BEGIN
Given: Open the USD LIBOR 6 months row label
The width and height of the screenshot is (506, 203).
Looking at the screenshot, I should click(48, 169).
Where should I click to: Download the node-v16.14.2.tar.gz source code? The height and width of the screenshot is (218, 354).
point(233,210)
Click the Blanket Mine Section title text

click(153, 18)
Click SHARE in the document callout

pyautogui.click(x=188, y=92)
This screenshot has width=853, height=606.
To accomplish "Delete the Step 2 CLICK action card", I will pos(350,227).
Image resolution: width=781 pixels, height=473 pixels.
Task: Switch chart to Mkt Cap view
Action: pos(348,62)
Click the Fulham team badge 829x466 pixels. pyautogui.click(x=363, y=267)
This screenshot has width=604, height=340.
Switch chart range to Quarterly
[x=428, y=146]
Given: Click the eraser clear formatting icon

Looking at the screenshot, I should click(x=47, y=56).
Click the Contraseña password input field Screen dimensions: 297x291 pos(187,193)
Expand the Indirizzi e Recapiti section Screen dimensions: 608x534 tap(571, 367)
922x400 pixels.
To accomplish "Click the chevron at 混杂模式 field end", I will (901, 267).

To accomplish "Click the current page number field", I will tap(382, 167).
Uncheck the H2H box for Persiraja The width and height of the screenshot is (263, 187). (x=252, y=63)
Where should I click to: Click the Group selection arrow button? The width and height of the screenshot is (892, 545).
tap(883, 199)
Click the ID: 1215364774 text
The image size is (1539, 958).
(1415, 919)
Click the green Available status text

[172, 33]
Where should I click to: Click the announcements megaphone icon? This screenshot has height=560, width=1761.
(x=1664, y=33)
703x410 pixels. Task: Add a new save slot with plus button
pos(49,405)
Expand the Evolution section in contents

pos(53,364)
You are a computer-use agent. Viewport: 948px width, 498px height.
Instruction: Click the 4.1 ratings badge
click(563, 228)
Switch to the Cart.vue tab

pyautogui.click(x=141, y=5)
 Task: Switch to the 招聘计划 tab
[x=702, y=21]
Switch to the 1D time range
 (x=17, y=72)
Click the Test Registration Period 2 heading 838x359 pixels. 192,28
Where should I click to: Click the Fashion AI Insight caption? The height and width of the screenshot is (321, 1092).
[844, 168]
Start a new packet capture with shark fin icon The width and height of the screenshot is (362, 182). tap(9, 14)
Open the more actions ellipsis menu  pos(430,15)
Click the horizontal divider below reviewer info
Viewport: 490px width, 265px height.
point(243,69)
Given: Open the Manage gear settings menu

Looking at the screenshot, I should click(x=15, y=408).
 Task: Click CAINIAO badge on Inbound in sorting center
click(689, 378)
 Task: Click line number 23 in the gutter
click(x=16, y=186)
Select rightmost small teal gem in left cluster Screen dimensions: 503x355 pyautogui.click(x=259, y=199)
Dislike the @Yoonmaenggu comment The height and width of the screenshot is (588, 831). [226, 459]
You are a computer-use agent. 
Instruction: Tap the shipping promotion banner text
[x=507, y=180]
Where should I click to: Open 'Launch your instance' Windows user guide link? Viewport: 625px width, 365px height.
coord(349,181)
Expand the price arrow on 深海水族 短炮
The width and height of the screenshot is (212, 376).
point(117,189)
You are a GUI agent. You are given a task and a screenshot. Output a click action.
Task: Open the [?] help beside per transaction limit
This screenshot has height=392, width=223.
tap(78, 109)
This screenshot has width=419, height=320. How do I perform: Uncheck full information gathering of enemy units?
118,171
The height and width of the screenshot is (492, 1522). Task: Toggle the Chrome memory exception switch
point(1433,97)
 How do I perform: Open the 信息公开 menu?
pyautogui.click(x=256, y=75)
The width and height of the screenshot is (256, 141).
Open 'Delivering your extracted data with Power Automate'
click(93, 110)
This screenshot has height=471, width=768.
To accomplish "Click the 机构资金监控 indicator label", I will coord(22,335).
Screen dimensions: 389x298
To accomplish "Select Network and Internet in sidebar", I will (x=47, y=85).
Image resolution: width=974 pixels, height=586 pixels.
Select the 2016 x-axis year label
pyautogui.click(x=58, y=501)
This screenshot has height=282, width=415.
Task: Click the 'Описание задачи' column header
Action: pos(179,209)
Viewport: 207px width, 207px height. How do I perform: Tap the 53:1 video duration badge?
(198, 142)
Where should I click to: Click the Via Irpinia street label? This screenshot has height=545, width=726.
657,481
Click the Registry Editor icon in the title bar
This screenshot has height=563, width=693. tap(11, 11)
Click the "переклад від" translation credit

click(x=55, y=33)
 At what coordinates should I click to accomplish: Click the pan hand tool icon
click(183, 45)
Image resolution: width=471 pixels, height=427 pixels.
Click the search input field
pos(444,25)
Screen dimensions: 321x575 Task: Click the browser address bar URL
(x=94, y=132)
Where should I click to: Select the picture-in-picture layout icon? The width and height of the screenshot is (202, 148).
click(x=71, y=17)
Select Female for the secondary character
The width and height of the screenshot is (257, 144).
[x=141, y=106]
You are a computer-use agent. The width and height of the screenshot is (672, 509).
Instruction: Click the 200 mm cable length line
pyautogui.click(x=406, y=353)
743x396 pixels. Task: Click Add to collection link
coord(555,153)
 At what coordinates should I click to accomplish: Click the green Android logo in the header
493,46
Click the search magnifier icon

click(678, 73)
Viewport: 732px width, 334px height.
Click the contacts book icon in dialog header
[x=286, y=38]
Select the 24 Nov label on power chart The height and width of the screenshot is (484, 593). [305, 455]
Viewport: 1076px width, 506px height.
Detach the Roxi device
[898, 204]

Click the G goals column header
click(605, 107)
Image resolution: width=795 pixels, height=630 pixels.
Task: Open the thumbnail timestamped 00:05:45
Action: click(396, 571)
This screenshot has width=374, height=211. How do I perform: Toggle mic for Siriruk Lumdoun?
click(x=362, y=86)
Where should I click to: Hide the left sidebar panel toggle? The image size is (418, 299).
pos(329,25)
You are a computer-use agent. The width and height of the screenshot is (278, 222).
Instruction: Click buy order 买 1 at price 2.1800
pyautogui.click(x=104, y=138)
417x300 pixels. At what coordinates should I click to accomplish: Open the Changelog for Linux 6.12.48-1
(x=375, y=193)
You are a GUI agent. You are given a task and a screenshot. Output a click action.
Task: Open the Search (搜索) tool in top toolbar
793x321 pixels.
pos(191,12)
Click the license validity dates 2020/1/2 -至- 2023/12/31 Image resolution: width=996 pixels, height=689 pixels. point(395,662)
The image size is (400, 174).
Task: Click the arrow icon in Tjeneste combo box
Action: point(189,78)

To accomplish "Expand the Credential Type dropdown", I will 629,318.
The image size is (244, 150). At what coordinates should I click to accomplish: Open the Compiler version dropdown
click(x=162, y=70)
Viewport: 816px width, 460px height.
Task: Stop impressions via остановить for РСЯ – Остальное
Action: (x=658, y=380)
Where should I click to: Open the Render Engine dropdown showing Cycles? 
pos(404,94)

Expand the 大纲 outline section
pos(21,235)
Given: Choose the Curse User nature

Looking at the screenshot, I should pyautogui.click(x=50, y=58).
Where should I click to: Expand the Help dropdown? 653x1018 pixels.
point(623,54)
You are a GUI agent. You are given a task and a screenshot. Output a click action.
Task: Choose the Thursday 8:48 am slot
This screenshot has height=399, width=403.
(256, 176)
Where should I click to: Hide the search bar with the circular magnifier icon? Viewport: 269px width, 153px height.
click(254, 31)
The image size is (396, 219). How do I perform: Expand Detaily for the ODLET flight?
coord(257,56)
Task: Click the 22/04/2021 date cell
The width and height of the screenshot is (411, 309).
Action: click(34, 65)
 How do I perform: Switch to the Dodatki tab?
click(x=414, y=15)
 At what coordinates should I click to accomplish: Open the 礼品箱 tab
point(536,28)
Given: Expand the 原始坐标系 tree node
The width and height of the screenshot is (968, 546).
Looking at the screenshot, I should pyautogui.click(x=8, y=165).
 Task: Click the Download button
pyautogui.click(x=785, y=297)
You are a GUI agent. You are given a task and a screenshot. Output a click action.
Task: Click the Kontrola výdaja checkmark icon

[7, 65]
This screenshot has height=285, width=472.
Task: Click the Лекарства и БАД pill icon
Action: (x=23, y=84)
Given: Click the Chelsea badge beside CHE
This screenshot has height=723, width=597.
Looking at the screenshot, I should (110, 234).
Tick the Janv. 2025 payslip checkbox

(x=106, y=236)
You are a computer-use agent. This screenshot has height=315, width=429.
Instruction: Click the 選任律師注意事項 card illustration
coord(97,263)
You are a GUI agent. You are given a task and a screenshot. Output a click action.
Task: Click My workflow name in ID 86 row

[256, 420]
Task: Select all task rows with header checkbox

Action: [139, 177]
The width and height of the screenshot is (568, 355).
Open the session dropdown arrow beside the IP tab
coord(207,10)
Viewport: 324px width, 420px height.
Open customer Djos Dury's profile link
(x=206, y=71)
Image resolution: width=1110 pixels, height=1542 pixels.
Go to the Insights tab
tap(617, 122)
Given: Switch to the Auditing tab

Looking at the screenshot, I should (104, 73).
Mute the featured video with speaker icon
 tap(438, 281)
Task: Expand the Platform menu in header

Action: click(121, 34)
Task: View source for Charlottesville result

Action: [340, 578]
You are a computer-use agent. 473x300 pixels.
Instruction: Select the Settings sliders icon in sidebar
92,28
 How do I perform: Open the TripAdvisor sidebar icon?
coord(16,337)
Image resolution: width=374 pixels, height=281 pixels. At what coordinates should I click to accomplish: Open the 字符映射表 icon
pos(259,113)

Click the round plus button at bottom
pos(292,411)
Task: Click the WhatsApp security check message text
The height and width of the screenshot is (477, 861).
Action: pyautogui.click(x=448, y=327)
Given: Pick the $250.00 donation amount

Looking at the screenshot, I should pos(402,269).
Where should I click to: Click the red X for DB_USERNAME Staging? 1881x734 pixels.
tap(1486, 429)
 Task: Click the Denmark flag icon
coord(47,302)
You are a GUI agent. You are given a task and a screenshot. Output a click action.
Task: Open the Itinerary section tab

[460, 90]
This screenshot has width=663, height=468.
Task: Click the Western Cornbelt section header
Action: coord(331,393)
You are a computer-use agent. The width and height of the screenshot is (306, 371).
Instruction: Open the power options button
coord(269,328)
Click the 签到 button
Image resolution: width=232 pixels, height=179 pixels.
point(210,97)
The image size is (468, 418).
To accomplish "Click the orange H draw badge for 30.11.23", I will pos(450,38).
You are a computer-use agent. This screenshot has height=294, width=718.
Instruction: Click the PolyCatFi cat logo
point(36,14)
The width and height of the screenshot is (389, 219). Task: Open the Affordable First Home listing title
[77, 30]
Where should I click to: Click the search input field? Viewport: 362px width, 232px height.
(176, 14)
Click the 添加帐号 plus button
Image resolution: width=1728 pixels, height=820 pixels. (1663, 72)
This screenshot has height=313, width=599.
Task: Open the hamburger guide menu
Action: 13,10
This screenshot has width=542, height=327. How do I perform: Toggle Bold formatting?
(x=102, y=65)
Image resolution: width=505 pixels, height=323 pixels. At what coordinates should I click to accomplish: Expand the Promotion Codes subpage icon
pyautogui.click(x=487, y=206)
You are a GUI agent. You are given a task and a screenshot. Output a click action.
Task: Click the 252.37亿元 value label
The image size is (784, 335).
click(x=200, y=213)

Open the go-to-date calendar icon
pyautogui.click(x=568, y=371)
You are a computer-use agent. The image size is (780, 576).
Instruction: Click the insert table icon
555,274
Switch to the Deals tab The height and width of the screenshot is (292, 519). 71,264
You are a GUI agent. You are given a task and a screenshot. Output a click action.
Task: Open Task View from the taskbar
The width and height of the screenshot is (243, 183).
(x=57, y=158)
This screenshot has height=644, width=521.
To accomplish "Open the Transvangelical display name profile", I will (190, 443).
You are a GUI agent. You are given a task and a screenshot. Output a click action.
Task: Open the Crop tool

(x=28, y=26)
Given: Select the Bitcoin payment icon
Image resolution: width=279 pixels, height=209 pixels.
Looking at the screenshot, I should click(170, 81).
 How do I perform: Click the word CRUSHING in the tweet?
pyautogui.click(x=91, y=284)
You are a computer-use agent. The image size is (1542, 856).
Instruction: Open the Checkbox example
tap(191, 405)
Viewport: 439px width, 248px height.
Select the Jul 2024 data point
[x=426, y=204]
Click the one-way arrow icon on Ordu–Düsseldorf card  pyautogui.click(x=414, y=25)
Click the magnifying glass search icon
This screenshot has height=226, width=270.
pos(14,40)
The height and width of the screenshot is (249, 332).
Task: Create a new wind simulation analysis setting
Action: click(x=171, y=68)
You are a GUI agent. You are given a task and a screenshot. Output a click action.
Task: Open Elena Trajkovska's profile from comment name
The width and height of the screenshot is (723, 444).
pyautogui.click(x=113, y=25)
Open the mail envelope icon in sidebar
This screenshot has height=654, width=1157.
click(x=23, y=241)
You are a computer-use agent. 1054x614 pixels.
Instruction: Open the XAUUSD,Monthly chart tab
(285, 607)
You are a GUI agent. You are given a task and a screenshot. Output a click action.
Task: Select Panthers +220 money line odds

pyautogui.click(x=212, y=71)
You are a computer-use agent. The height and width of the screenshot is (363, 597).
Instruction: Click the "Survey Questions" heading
END
» **EXERCISE**:
Your answer should be the lines of the material above that include "from".

» **THE ANSWER**:
Task: Open Task View from the taskbar
Task: Open Elena Trajkovska's profile from comment name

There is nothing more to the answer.